— Begin Selected text —

4. Now is the time to start smothering the grass, so you can prepare new beds. Get cardboard or thick layers of newspaper to cover the ground and mulch over to keep in place. Cut down bee balm, blanket flower, bearded iris, columbines and day lilies also.

5. Time to clean those terra cotta pots and store them inside (if left outdoors in the winter, they will surely crack). Do not panick if the inner needles on evergreens turn brown. It is normal for the older needles to do that before shedding. Also buy some candy at the grocery store, and hand it out to little superheros and princesses on Halloween!

Thank you Jessica Damiano for the original information. You can read more here. 

What to do in September

It’s September, school is starting back up again and fall weather is coming quickly. Here are some helpful tips to keep you on schedule for the month of September in your garden.

1. Now is the time to reseed and/or renovate the lawn. Also now is the time to celebrate Labor Day! Sow your lettuce, cabbage, arugula, collards, kale, radishes, spinach, kohlrabi, Asian greens, mustard greens, cauliflower, broccoli and Brussel sprouts for the fall harvest. You can also plant ferns in shady garden beds and borders.

— End Selected text —
— Begin Record excerpts —

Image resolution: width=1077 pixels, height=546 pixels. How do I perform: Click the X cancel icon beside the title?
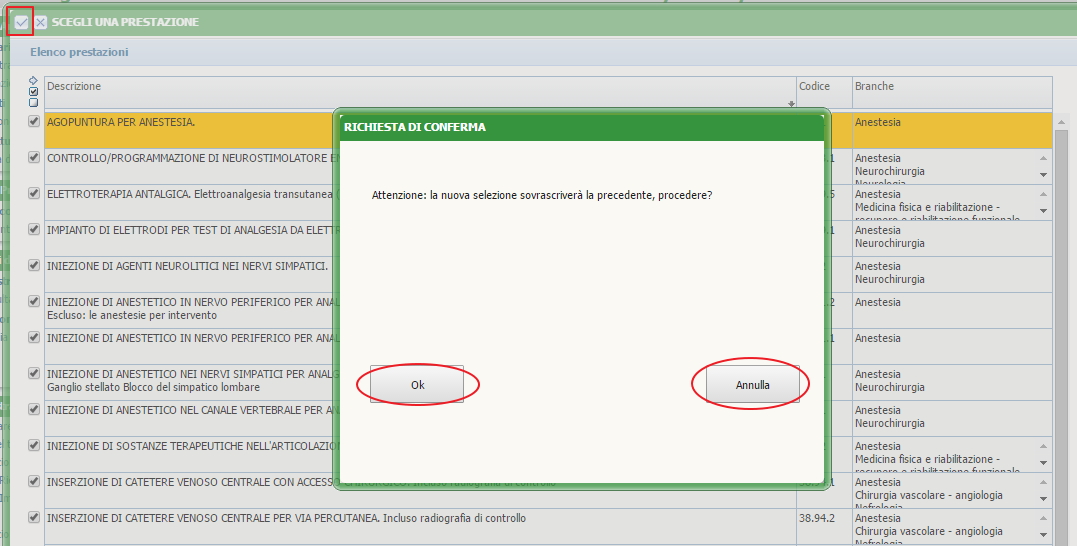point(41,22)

— End Record excerpts —
— Begin Record excerpts —

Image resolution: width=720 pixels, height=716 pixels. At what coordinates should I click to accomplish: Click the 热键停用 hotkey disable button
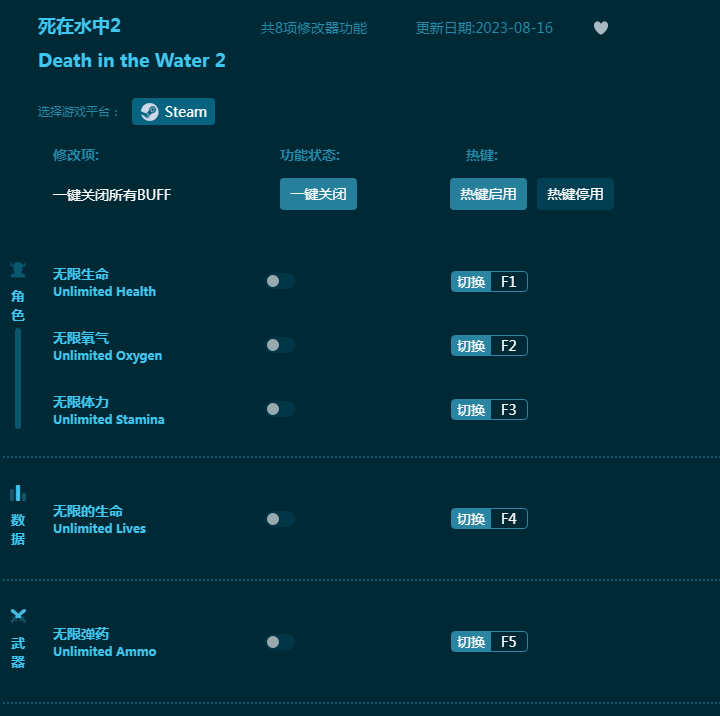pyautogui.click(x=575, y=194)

— End Record excerpts —
— Begin Record excerpts —

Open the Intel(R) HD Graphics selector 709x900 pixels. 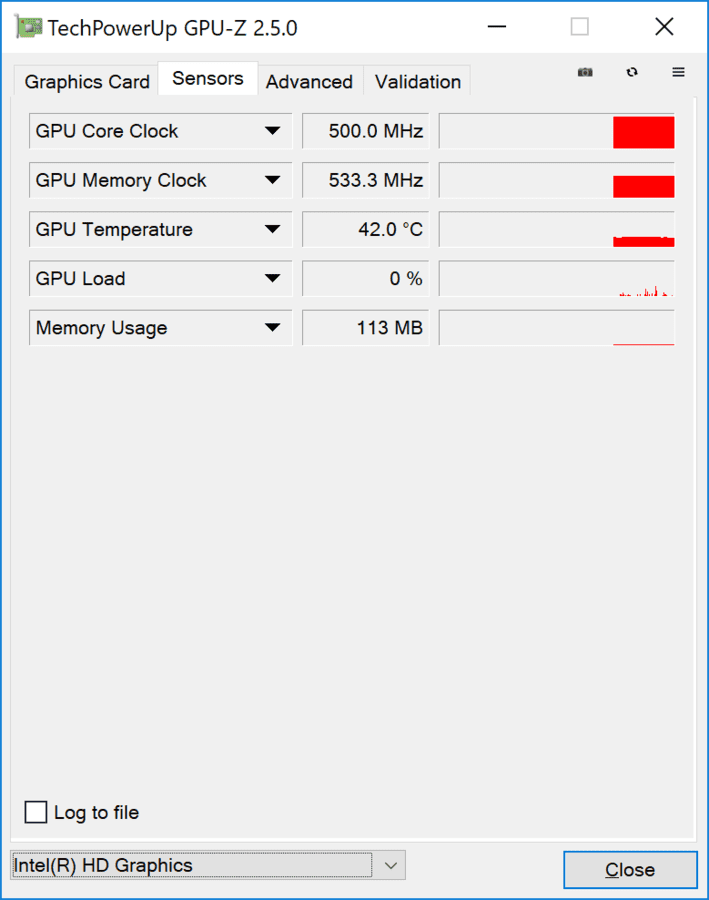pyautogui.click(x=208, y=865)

— End Record excerpts —

* Instructions:
• 1. Rewrite the entries from the line containing "Image resolution: width=1077" through the line containing "point(41,22)", inclusive, so that "beside the title" is replaced by "next to the title" and nothing else changes. Give only those lines, without the pictures.
• 2. Extend the gardening tips by writing what follows their final sentence.

* Responses:
• 1.
Image resolution: width=1077 pixels, height=546 pixels. How do I perform: Click the X cancel icon next to the title?
point(41,22)

• 2.
2.Test your soil and add lime if needed to correct the pH, it will work on the soil all winter long. If your tomato plants are still producing blossoms, remove them. We want the plant to focus solely on ripening the existing fruit. Do not prune your spring-flowering shrubs now or they will not bloom next year.

3. Time to harvest grapes! You can also stop deadheading roses, so the hips will form. You can either make tea with them (only if they are chemical free) or leave them on as an accent to the plant. You can also plant witch hazel, red-twig dogwood, deciduous holly and beauty berry for winter interest. Bring in those tender pond plants and keep them moist by a sunny window.

4. It is the official beginning of fall! You can use last summers crops that are left to make soup (go crazy!) Pot up those rosemary, chive and parsley plants from the garden and bring ’em indoors near a sunny window.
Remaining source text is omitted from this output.